» **What to produce**
In the rows below, rewrite the lines from the line with "You are a computer-use agent. 730x597 pixels." to the line with "coord(464,425)", swapping "storage" for "operating" and leaving everything else as it is. Return only those lines.

» **Dataset rows**
"""

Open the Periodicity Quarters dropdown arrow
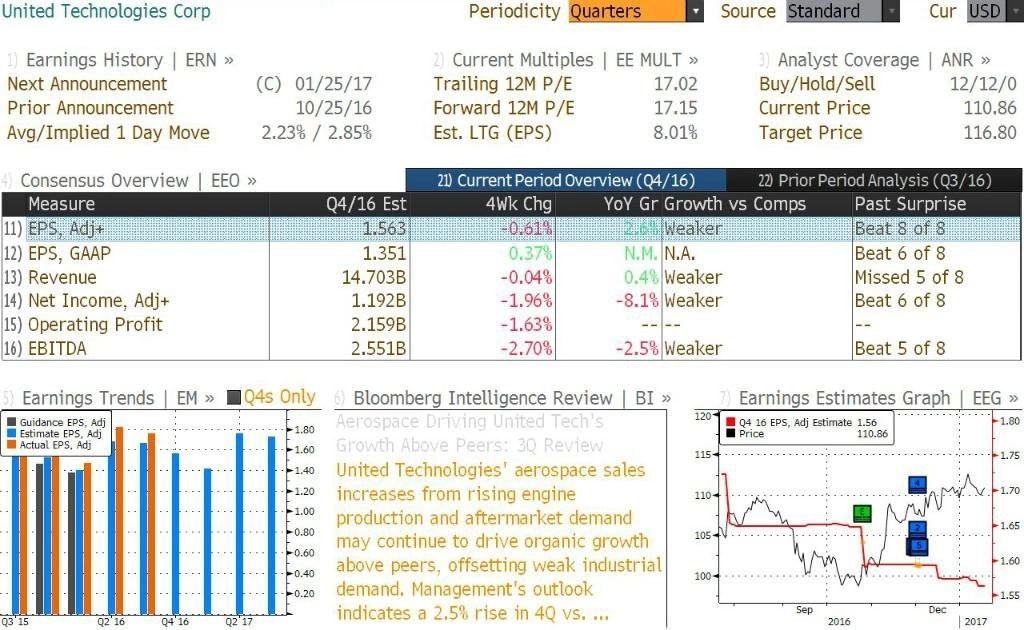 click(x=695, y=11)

"""
"""

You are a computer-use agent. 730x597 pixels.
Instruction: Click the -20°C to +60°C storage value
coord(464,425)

"""

» **Result**
You are a computer-use agent. 730x597 pixels.
Instruction: Click the -20°C to +60°C operating value
coord(464,425)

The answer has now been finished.